- Construction crews damaged several dinosaur footprints at the Mill Canyon Dinosaur Tracksite.
- The Bureau of Land Management concluded that it failed to take necessary precautions prior to construction.
- The historic site contains roughly 200 footprints from at least 10 different dinosaur species.
A section of fragile dinosaur footprints dating back 112 million years was damaged beyond repair by heavy machinery.
The Mill Canyon Dinosaur Tracksite in southeastern Utah offers a snapshot of life in the early Cretaceous period. It contains roughly 200 fossilized footprints from at least 10 different dinosaur species — including sauropods, ankylosaurs, and ornithopods — according to the Bureau of Land Management. Discovered in 2009, it is among the most studied paleontological sites in the world.
But the agency failed to take necessary precautions when constructing a boardwalk aimed at protecting the fragile ancient footprints, according to a Bureau of Land Management report. "Areas of avoidance" were not properly marked and work crews weren't thoroughly briefed on where they could and couldn't go, the agency said in a March 8 assessment, which was made public earlier this month.
"As a result, trace fossils were damaged," Brent Breithaupt, a BLM paleontologist, wrote in the report. "Unfortunately [one] trace was repeatedly driven over, as recent tire tracks indicate that this area was impacted by the backhoe and other vehicles." BLM did not immediately respond to Insider's request for comment.
The assessment concluded that damage to the site was minimal. Even so, "had the project not been stopped, it is likely that much greater damage would have occurred with increased construction activities," the report added.
"I'm absolutely outraged that the BLM has apparently destroyed one of the world's most important paleontological resources," Patrick Donnelly of the Arizona-based Center for Biological Diversity said in a January statement. "This careless disregard for these irreplaceable traces of the past is appalling. It really calls into question the Bureau's competence as a land-management agency."
The report recommended the project be reevaluated and the agency fill a vacancy for a regional paleontologist that has been vacant since 2018. Jim Kirkland, state paleontologist for the Utah Geological Survey, told Science in February. that no paleontologists were involved in any stage of the project. "This was a bureaucratic screw-up," Kirkland said.

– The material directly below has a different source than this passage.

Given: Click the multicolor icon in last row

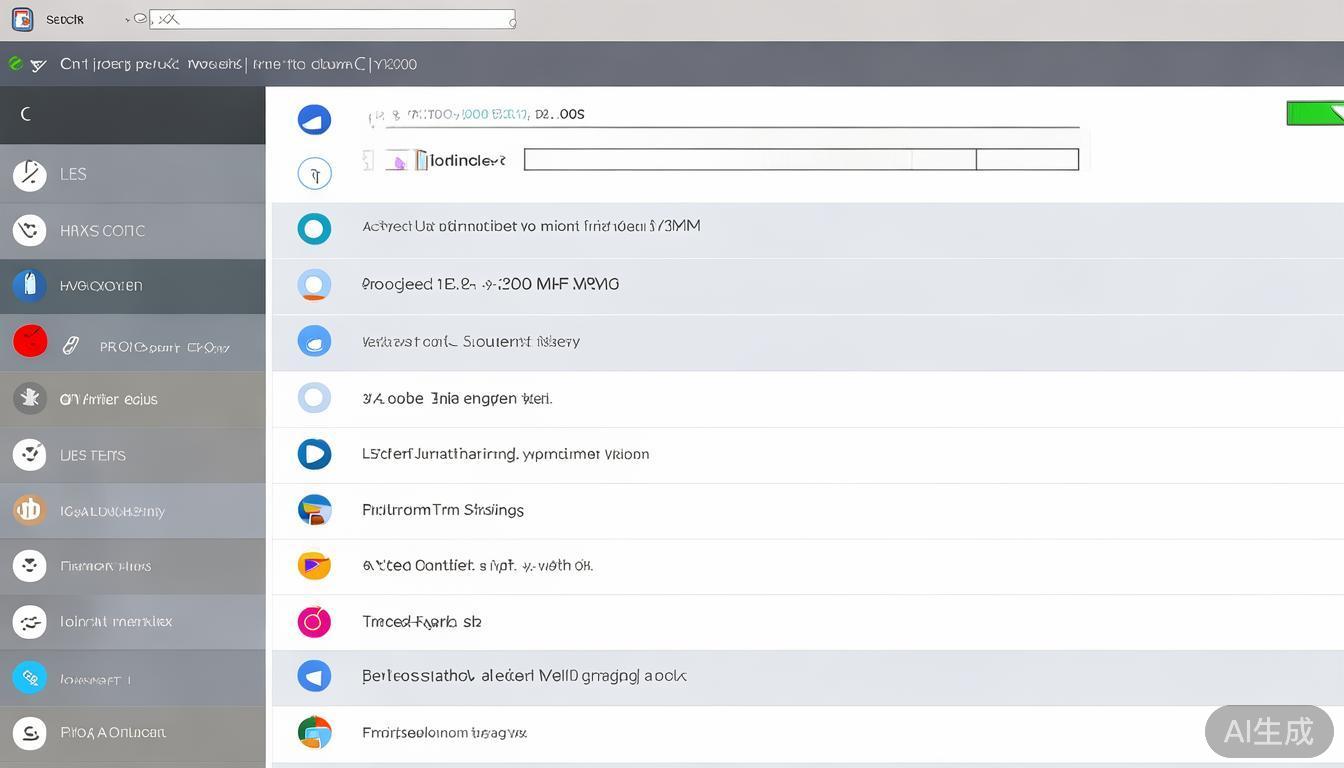Looking at the screenshot, I should [314, 732].
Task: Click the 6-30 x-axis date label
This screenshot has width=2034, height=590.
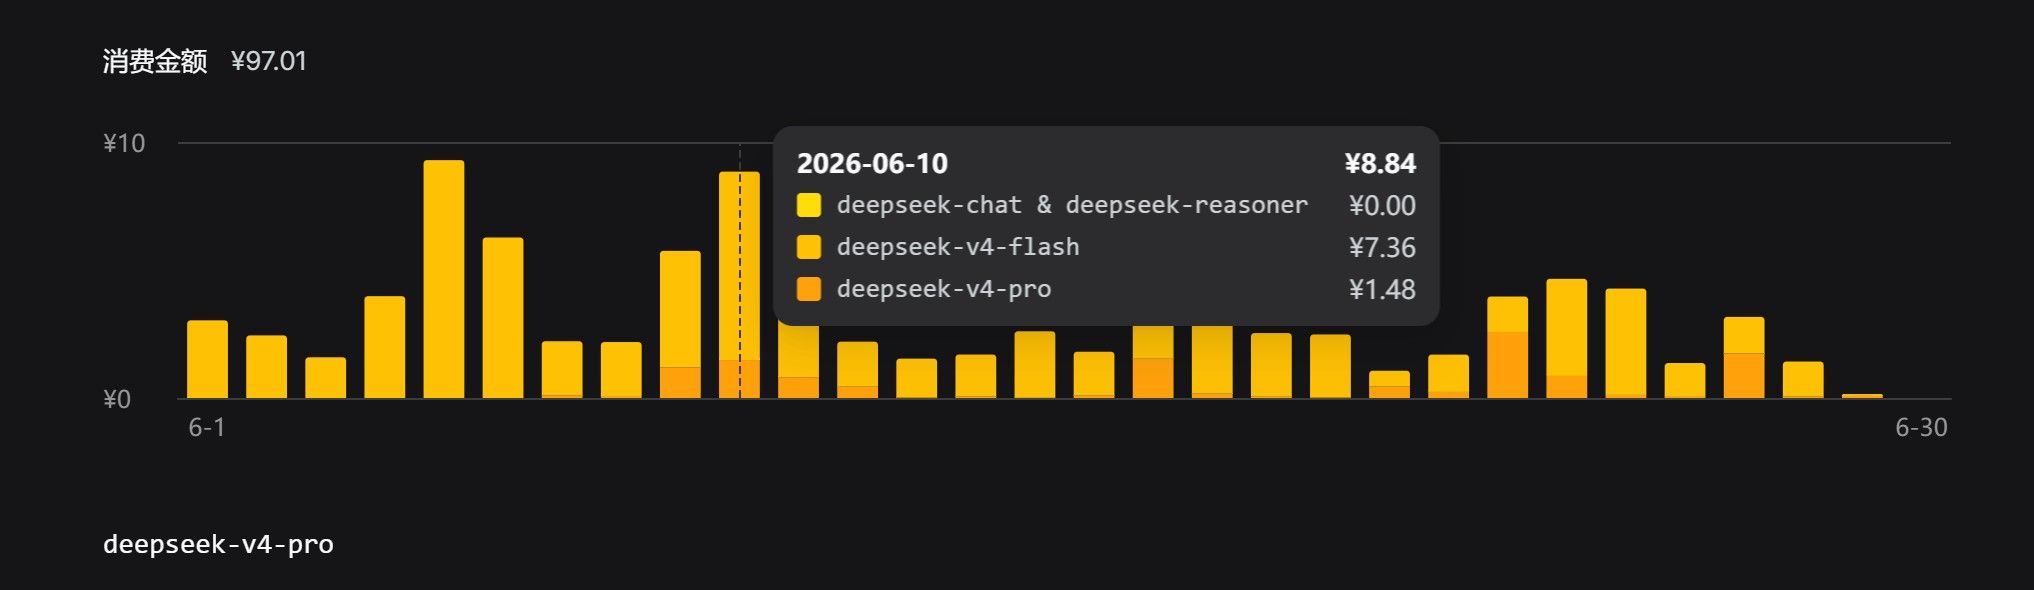Action: pyautogui.click(x=1921, y=428)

"To ensure this does not happen again, we will follow the recommendations in the assessment, seek public input, and work with the paleontology community as we collectively move forward on constructing boardwalks at the interpretive site," the agency said in a statement posted to its website. Before it resumes construction at the site, the bureau says it will draft a supplemental environmental assessment and seek public comment on it for 30 days.